課題の指示:
a – 本文によると、ハウス内で既存のセンサと組み合わせてモニタしている対象は何ですか。すべて挙げてください。
b – 次の(i)〜(iii)は本文の内容と合っていますか。それぞれ「はい」か「いいえ」で答え、判断の根拠となる本文の語句をそのまま引用してください。
(i) いちごファームHakusanは石川県白山市にある。
(ii) 温湿度センサは、応用バイオ学科の研究グループと共同で開発が進められている。
(iii) ハウス内の環境は現地でしか確認できない。
c – 本文について、次の問いに答えてください。
(i) 北菱電興株式会社といちごファームHakusanを共同運営しているのはどこですか。
(ii) いちごの品質向上に関する研究を行っているのは誰ですか。
(iii) 遠隔監視や遠隔操作は、何の軽減につながるとされていますか。

北菱電興株式会社では地域の再生可能エネルギーを地域で利用する「地産地消型」の営農モデルとして、同社が開発したマイクロ水力発電を活用した「いちごファームHakusan」(石川県白山市上野町フ14番地)を農事組合法人んなーがら上野営農組合(白山市)と共同運営しています。
当営農施設では、金沢工業大学ロボティクス学科の竹井義法教授らの研究グループと同社が共同で開発を進める温湿度センサをハウス内に設置。既存のセンサと組み合わせて温度や二酸化炭素の濃度、湿度のむら、異常などをモニタし、必要に応じた空調管理やカーテンの制御をすることでハウス内の環境を一定に保ち、品質のばらつきを抑えた均質な美味しいいちごを栽培する実証実験が行われています。また応用バイオ学科の松本恵子講師がいちごの品質向上に関する研究を行っています。
この農業IoTやマイクロ水力発電に関する技術は、産学連携による実証実験を経て、社会実装がされ始めており、大学と企業のシーズ発展の模範的な事例と言えるものです。
ハウス内の環境はPCやタブレットで確認できるため、遠隔監視や遠隔操作による労働時間や労力の軽減にもつながり、次世代型の営農システムとして新たな農業従事者の担い手確保につながるものと期待されています。

[データセットの項目]
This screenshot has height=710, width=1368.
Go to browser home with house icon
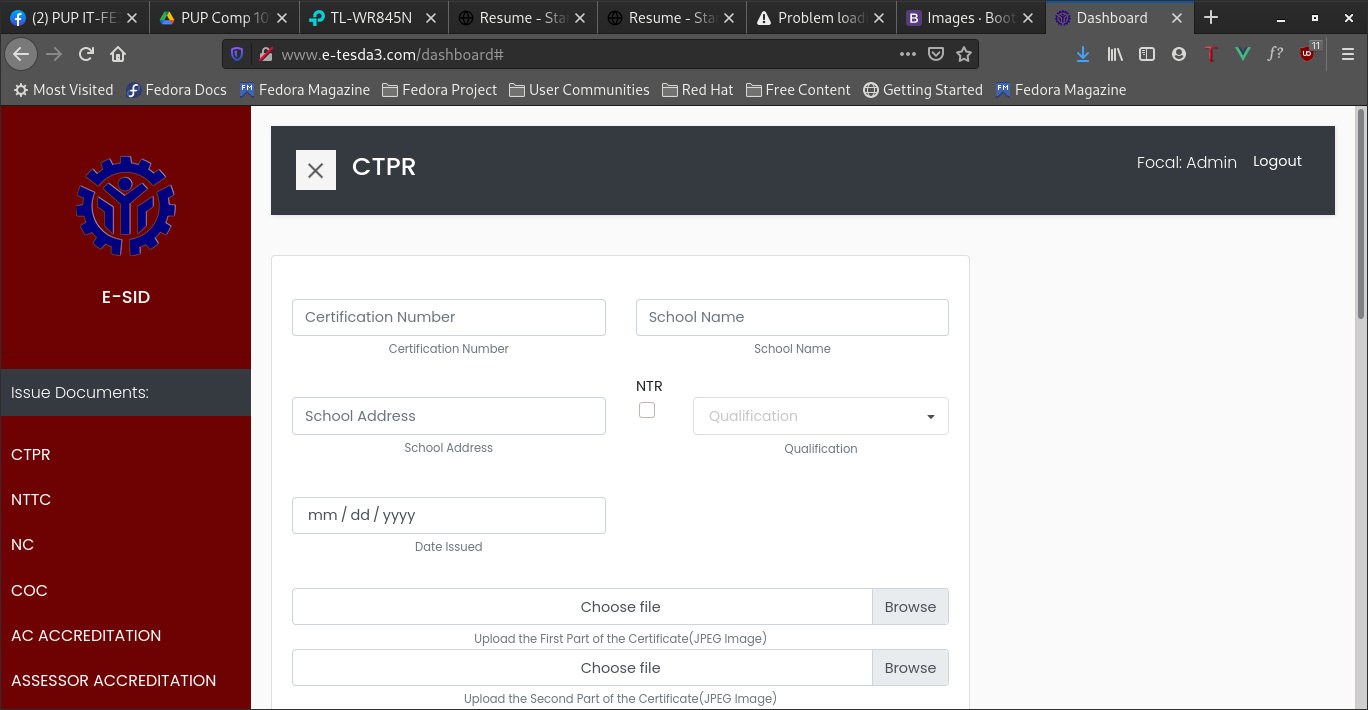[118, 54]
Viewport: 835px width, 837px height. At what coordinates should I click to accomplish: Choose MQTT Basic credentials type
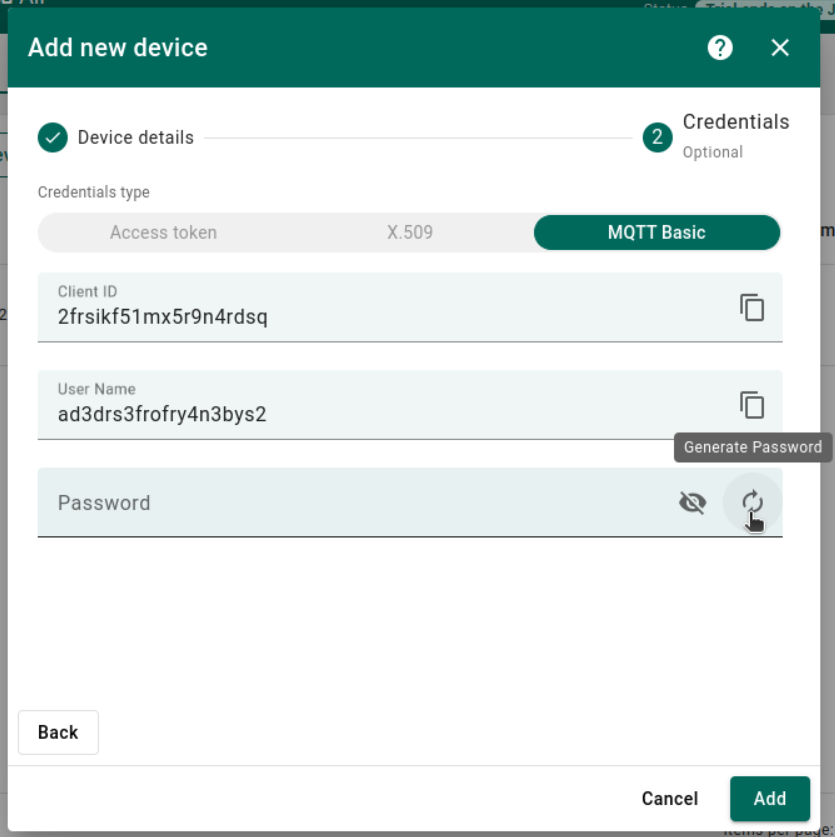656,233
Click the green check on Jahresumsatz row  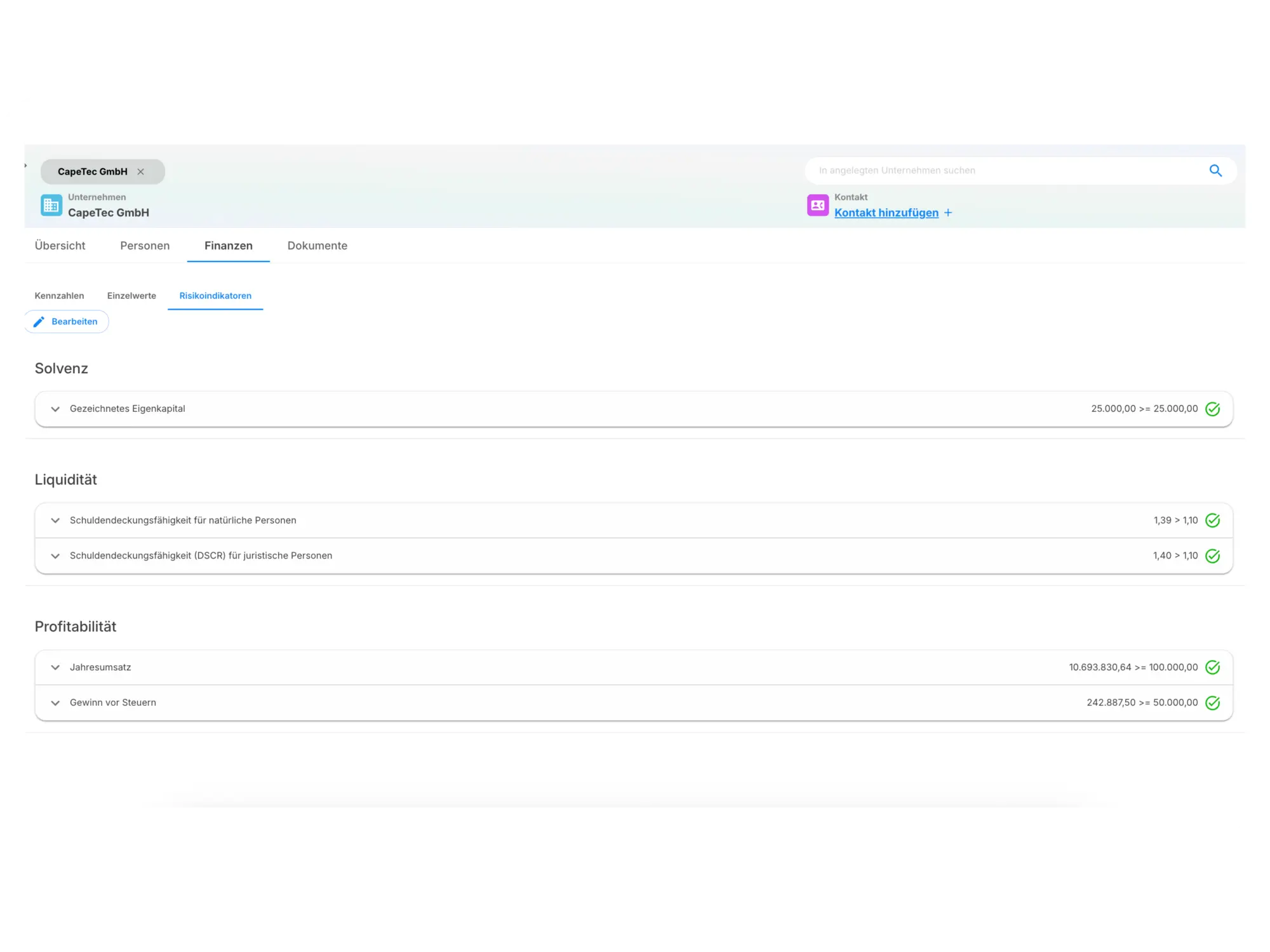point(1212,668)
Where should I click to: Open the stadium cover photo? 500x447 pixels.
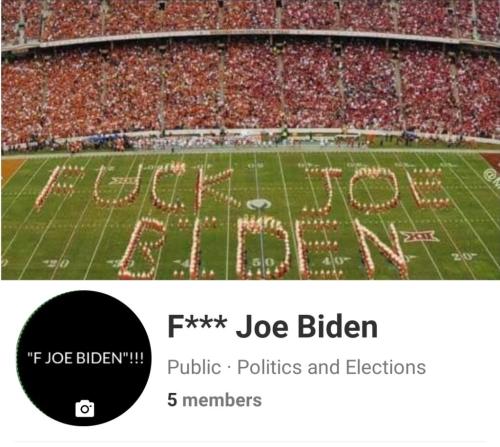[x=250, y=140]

解答例:
a – 温度、二酸化炭素の濃度、湿度のむら、異常

b –
(i) はい。「石川県白山市上野町フ14番地」
(ii) いいえ。「金沢工業大学ロボティクス学科の竹井義法教授らの研究グループと同社が共同で開発を進める温湿度センサ」
(iii) いいえ。「ハウス内の環境はPCやタブレットで確認できるため、遠隔監視や遠隔操作による」

c –
(i) 農事組合法人んなーがら上野営農組合
(ii) 応用バイオ学科の松本恵子講師
(iii) 労働時間や労力